Bakan Şimşek, "Dolayısıyla evet bazı sektörlerde sıkıntılarımız var, 'yoktur' demiyorum. Onlara karşı asla duyarsız değiliz. O sektörel zorlukları birlikte aşacağız. Biz yardımcı oluyoruz, yardımcı olacağız, daha çok olacağız. Birlikte o zorlukları aşacağız, ama aynı zamanda yeni ufuklara doğru da yol alacağız" şeklinde konuştu.

KÜRESEL EKONOMİDEKİ GELİŞMELER

Konuşmasında küresel ekonomideki gelişmelere değinen Şimşek, ABD-Çin arasındaki anlaşmanın gerilimi önemli ölçüde azaltacak nitelikte olduğunu, dezenflasyondaki düşüşün sürdüğünü ve emtia fiyatlarının göreceli olarak istikrarlı gittiğini söyledi. Küresel finansal koşulların Türkiye ve benzeri ekonomileri daha destekleyici bir noktada olduğunu dile getirdi.
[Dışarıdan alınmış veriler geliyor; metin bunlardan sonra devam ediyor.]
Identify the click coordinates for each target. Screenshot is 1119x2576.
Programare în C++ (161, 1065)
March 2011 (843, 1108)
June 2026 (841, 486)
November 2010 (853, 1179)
Şimşek, dünya ekonomilerinin yüksek borçluluk ve yaşlılık kriziyle karşı karşıya kaldığını, bu noktada Türkiye'nin istisna olduğunu kaydetti. Ayrıca jeopolitik gerilimler, sıcak çatışmalar ve iklim değişikliği gibi olumsuzlukların küresel ekonomide yol açtığı zorluklardan bahsetti. Türkiye'nin ihracat pazarlarında sınırlı da olsa bir toparlanmanın söz konusu olduğunu, Avrupa, Orta Doğu ve Kuzey Afrika ülkelerinin Türkiye için önem arz ettiğini vurguladı.

"KORUMACILIĞA KARŞI TÜRKİYE'NİN DAYANIKLILIĞI"

Bakan Şimşek, artan korumacılığın küresel büyümeyi aşağıda tutan önemli bir faktör olduğuna işaret ederek, Türkiye'nin bu duruma karşı nispeten daha dayanıklı olduğunu savundu. Şimşek, "Bizim ihracatımızın yüzde 62'si serbest ticaret anlaşmalarımızın olduğu ve kural bazlı ticaret yaptığımız ülkelere gidiyor. Geriye kalan ihracatımızın da önemli bir kısmı yakın coğrafyaya gidiyor. Yani ya kural bazlı ticaret yapıyoruz ya da dost ve yakın coğrafyalara mal ve hizmet sunuyoruz" açıklamasını yaptı.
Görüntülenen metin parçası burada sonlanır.